Benoît Merlo, agricultor que cultiva cereales y cría ganado en el este de Francia, declaró al Financial Times que esperaba una pérdida de rendimiento de al menos el 50 %. Durante 10 años había intentado adaptar su explotación a unas condiciones más cálidas y secas, pero afirmó que esas medidas dejaban de funcionar cuando las temperaturas superaban 38°C durante semanas.
Francia y Hungría registran los mayores daños
Francia representa casi la mitad del daño estimado para los cereales europeos. La previsión nacional se redujo en 4,1 millones de toneladas, por un valor aproximado de 891 millones de euros a precios actuales. La mayor parte del recorte corresponde al maíz: ahora se esperan 9,4 millones de toneladas, 3,4 millones menos que en la estimación anterior y por debajo del nivel posterior a la grave sequía de 2022.

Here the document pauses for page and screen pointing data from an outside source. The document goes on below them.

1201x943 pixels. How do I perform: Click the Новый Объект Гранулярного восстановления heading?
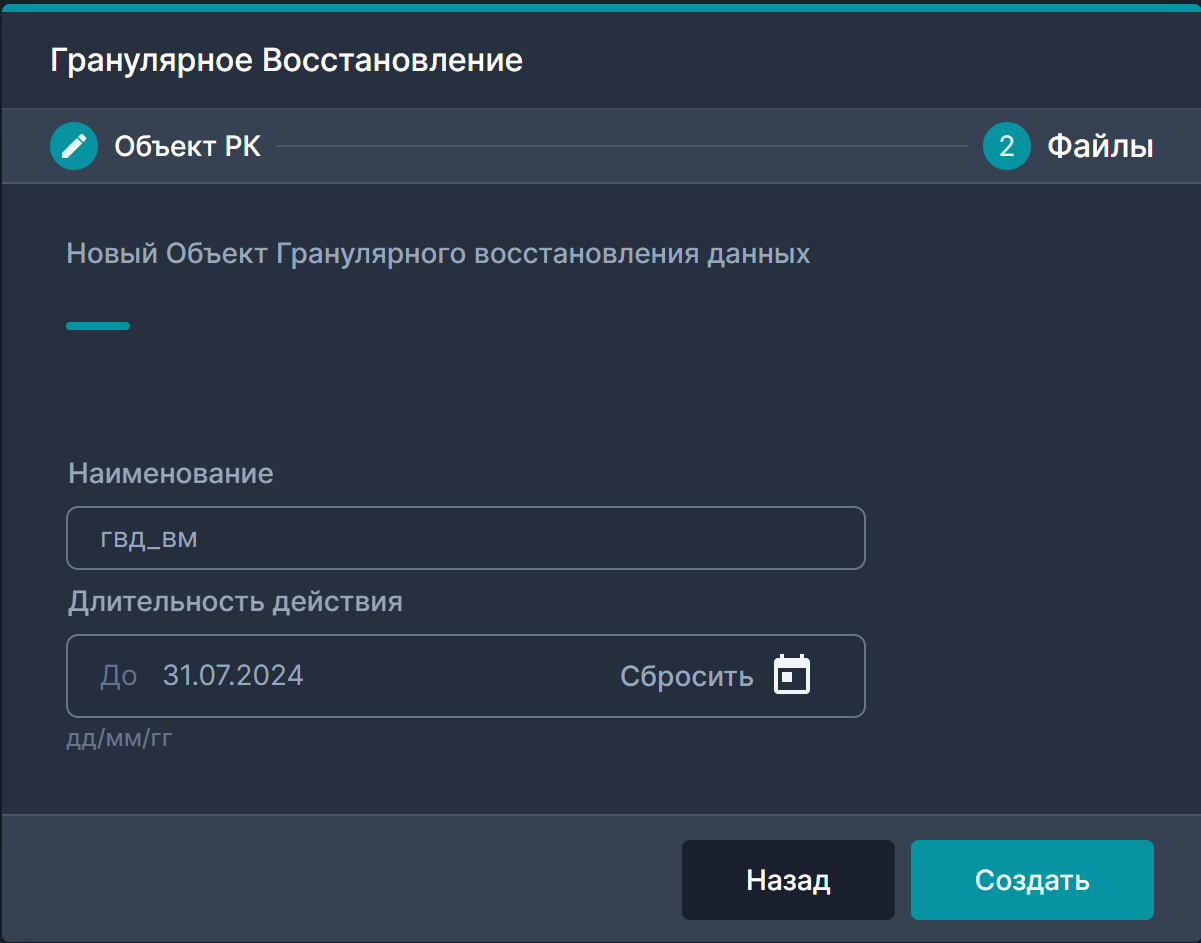(x=437, y=253)
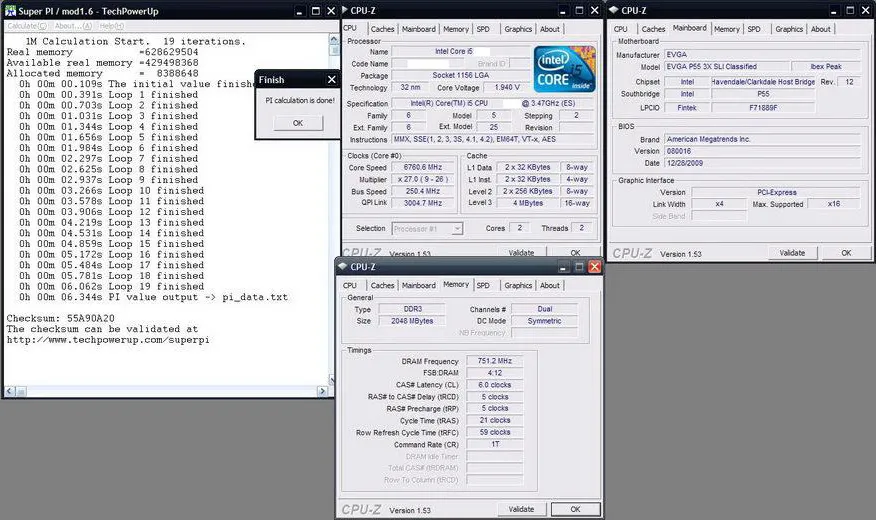
Task: Select Graphics tab in the Mainboard window
Action: tap(789, 29)
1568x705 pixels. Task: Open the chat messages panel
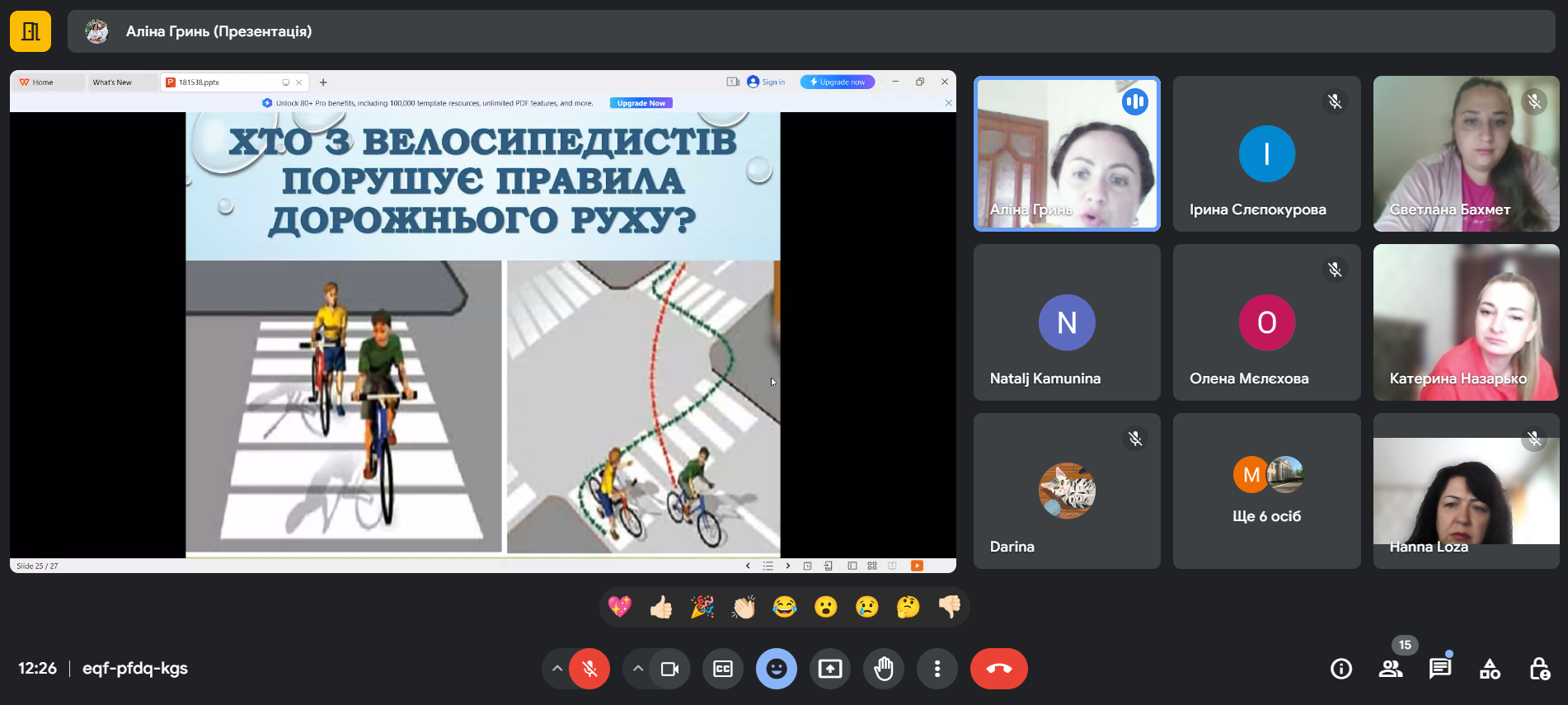coord(1440,669)
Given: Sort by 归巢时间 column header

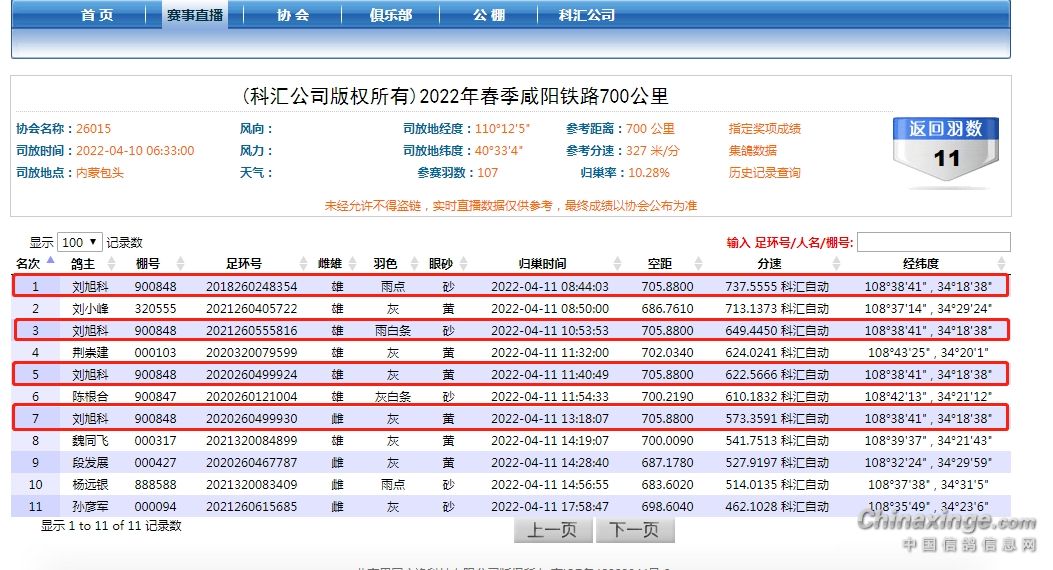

Hungría sufrió la segunda mayor revisión, con una reducción de 2,4 millones de toneladas valorada en unos 444 millones de euros. España perdió 1,4 millones de toneladas, equivalentes a 276 millones de euros, mientras que el descenso previsto por los agricultores alemanes se sitúa aproximadamente en el mismo nivel. Los productores húngaros afrontan además unos precios de compra que ya habían bajado antes de la cosecha por la presión de importaciones más baratas de la región del mar Negro.
Presión sobre el comercio y los piensos
En los años de menor rendimiento, la UE se convierte en importadora neta de cultivos herbáceos. El déficit podría elevar la demanda de suministros procedentes de países como Ucrania y Brasil. La menor cosecha francesa de trigo también puede limitar el volumen disponible para exportar al norte y oeste de África, mercados donde el cereal francés es una fuente habitual de abastecimiento.
La menor disponibilidad de cereal elevará previsiblemente los costes de alimentación animal durante los próximos meses. Los precios más altos pueden compensar en parte la menor producción de los agricultores franceses, pero encarecerán los insumos de las explotaciones ganaderas y de los compradores de grano. El resultado dependerá de las necesidades reales de importación y de la disponibilidad de cosechas competitivas del mar Negro y Brasil.
Croacia refleja un desplazamiento productivo duradero
Los agricultores croatas llevan 5 años afrontando altas temperaturas y cambios meteorológicos bruscos. Petar Pranjić, presidente del comité de cultivos herbáceos de la Cámara Croata de Agricultura, afirma que el maíz rinde ahora mejor más al norte que en sus antiguos centros de producción de Eslavonia y Baranja. Estima que los rendimientos actuales del maíz en el norte duplican los del este de Croacia.
El trigo, la cebada, la avena y el centeno sembrados en otoño todavía pueden lograr buenos rendimientos, pero los bajos precios de compra suelen hacerlos poco rentables. Los cultivos de primavera, como la remolacha azucarera y la soja, sufren más las condiciones adversas y aparecen cada vez menos en los campos croatas. El riego no es una solución universal porque algunas zonas carecen de suficiente agua subterránea. Los productores europeos deben gestionar así un mayor riesgo de cosecha junto con precios volátiles y nuevas necesidades comerciales.